## Short task 1:
Copy the stretch of the St. Elizabeth of the Trinity reflection from "When the day" through "me with love.".
## Short task 2:
Rewrite more briefly the paragraph of the St. Elizabeth of the Trinity reflection that begins "The formal preparation for Elizabeth’s First Holy Communion", keeping its main facts.
## Short task 3:
Write what comes next in the reflection on St. Elizabeth of the Trinity, picking up after its last line.

## Reading text:
------------------------------
Motive Makes The Saint: This Present Paradise, Part 6Motive Makes The Saint: This Present Paradise, Part 6

This Present Paradise

A Series of Reflections on St. Elizabeth of the Trinity

(Read part 5 here)

The formal preparation for Elizabeth’s First Holy Communion would take four years—long by our current standards, but a sign that it was certainly taken seriously.  These were years of not only catechism classes and guidance from her devout mother but her own self-denial and mortification of her angry, stubborn tendencies.

When the day finally arrived, it would leave a mark on her soul forever, a signature written with a flourish in indelible ink: Jesus.  Her mother noticed at the First Communion Mass that Elizabeth’s tears “didn’t stop flowing.”  The gift of tears after each Communion would continue for a long time afterward.

In a child’s single look

fixed on a gentle Host

I met the heavenly Father

looking at me with love.

My eyes

like some discovered flower

trembled before this gaze

in which the world was seen,

His glory beyond power.
------------------------------
## Data entries:
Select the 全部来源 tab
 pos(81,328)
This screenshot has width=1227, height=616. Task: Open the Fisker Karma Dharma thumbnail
------------------------------
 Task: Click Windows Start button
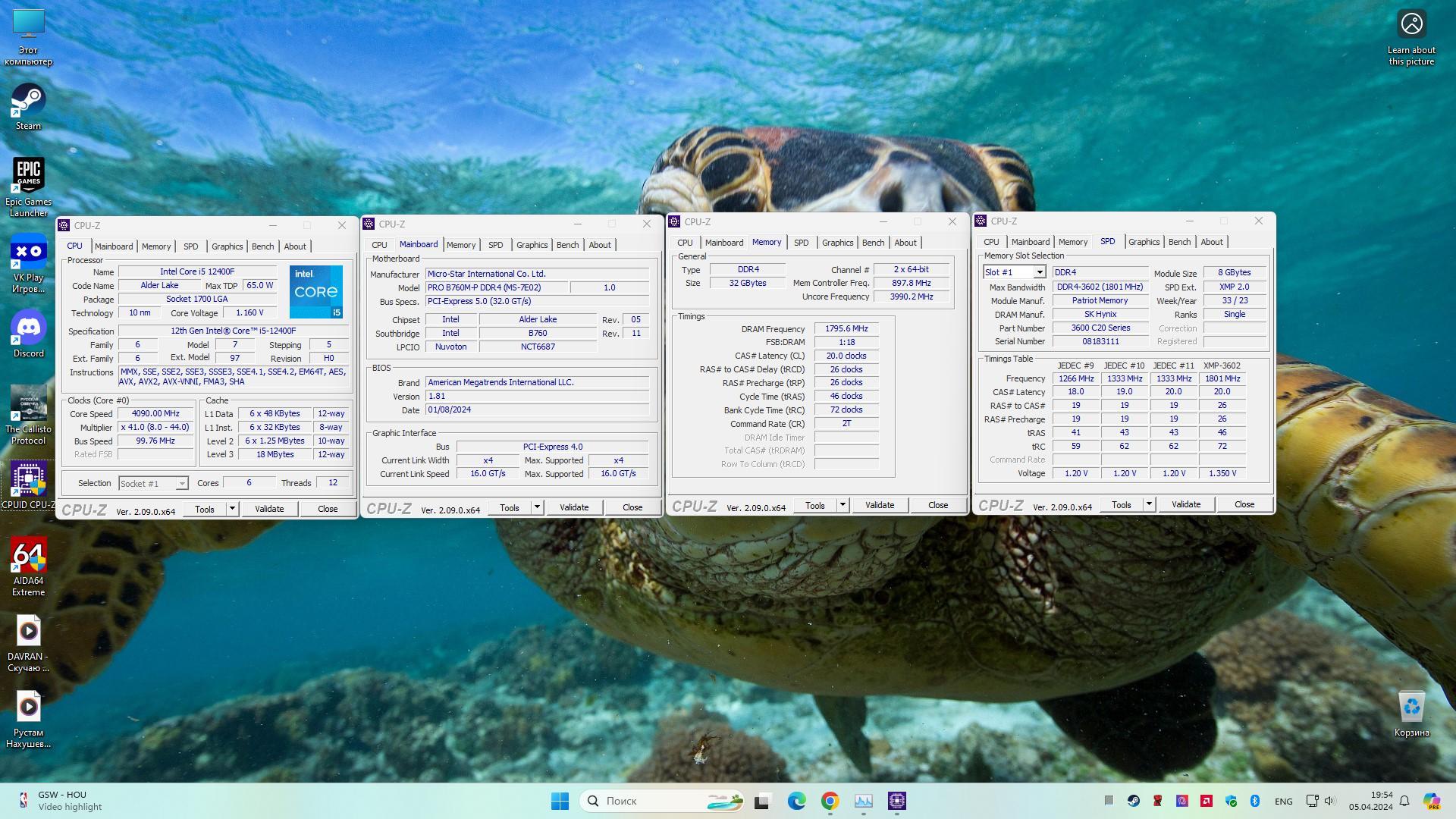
------------------------------
## Written response 1:
When the day finally arrived, it would leave a mark on her soul forever, a signature written with a flourish in indelible ink: Jesus.  Her mother noticed at the First Communion Mass that Elizabeth’s tears “didn’t stop flowing.”  The gift of tears after each Communion would continue for a long time afterward.

In a child’s single look

fixed on a gentle Host

I met the heavenly Father

looking at me with love.

## Written response 2:
Elizabeth prepared formally for her First Holy Communion for four years, a long time by current standards, which showed how seriously it was taken. The preparation included catechism classes, guidance from her devout mother, and her own self-denial and mortification of her angry, stubborn tendencies.

## Written response 3:
– Pope St. John Paul, Song of the Inexhaustible Sun

The space inside, carved out by her attempts to surrender herself over those last four years, was finally filled.  As they left the church the day of her First Communion, having fasted since the night before, Elizabeth confided contentedly to a friend, “I’m not hungry; Jesus has fed me.”

It’s striking how God honors our very small efforts.  This young girl, determined to master herself by setting aside her will and working on her faults, was consciously deciding to follow Christ’s example of sacrifice.  But she only had her daily life to offer: eating what was before her, giving way to her sister, prompt obedience to her mother, putting herself aside in the choice of games when she was with her friends.  Nothing big in the eyes of the world, just a few loaves and fish, but it was enough.  God would accept it, and take over.

It was a little leap in the purgative way—or maybe not so little, considering that those around her would notice a complete transformation of her personality from that point.  Jesus lovingly knew she had done what she could.  It was if He said, Let me take it from here.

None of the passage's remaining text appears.